08.16.10
Posted in Behavior and motivation, Culture, Economics, Education, Human nature, Spiritual implications of our life choices at 1:48 pm by Administrator
Two pieces appear around the Net this morning that point to a common theme. Kathleen Parker cites a study examining the differences in tuition and academic requirements between Harvard and Lamar University to ask about the real value of elite higher education. Mort Zuckerman looks at the role the dearth of skills relevant to the demands of the hiring marketplace plays in our current demoralizing ecenomic situation.
These times have given me ample opportunity to take a fresh look at a number of considerations, both on the personal level as well as an overall cultural level. I’m an arty guy by nature. My day job is freelance writing, equally divided between arts journalism, business journalism and slice-of-life features – with an occasional opinion column thrown into the mix. I also make some money playing jazz in wine bars, at farmers’ markets and at corporate events, wedding receptions and deck parties. I teach jazz history at the local community college. My occupational profile would not lead to the conclusion that I’m a conservative.

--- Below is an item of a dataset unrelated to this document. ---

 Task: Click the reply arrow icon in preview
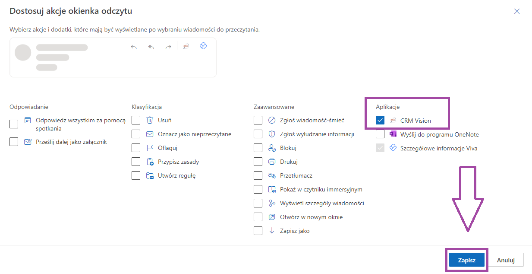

Lately, though, my interest in the very areas in which I’ve immersed myself for the last forty years has lost some steam. I hear about improvisation workshops, or new record labels starting up, or consortiums of musicians, poets, painters and such, and it excites me about as much as the phillips-head screw aisle at Menards. Between the way political correctness, adolescent emotionality, nerdy postmodernism and the need for subsidization have introduced an advanced state of rot to that broad area of human endeavor known as the arts, and the near-total absence of common sense in our society’s discourse about public policy and economics, I have lost the ability to muster excitement for those events and developments which used to occupy the entirity of my attention.

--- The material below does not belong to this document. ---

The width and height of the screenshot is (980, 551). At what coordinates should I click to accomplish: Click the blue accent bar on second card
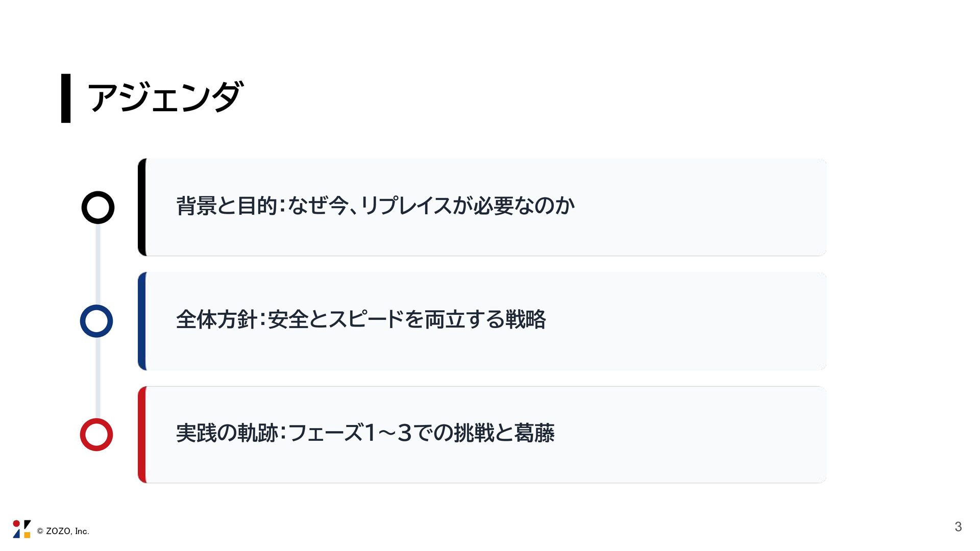click(x=142, y=321)
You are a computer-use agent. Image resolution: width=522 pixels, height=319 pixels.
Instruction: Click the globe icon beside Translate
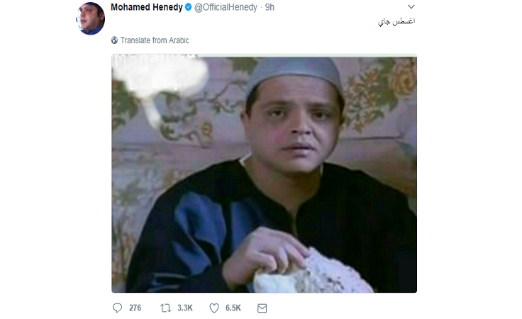pyautogui.click(x=114, y=40)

It’s not as if I’m having a road-to-Damascus epiphany that is driving me to apply to engineering school. As I say, my basic orientation as a “creative person” was established about the time Eisenhower was showing Kennedy around the Oval Office.

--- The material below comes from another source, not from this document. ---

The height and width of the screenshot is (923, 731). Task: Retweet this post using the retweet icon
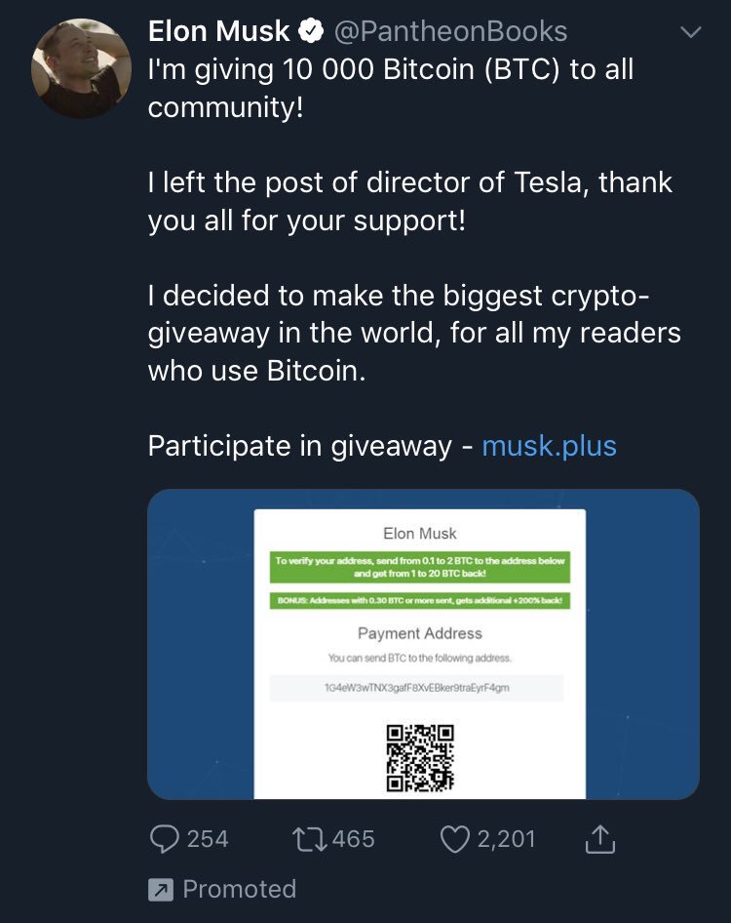310,839
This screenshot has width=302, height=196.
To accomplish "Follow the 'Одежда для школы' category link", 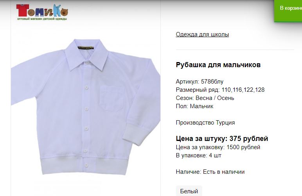I will point(202,34).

What I think is happening is that, along with the phenomenon of eighteen-year-olds swelling the enrollment numbers of arts-and-social-change courses and not so much those for analytical geometry, or even American colonial history, art has been so debased, its value so distorted, that it has assumed the status of convenience-store soda pop. It really boils down to the same problem as the dwindling numbers of advanced-science students: no sense that rigor is requisite to a real understanding of the subject matter. Music is now all about learning some chords and “expressing yourself,” rather than learning the major, lydian, mixolydian, harmonic minor, dorian minor, pure minor, lydian dominant, whole-tone, half-diminished and diminished scales, as well as times signatures, clefs and pitch and tone.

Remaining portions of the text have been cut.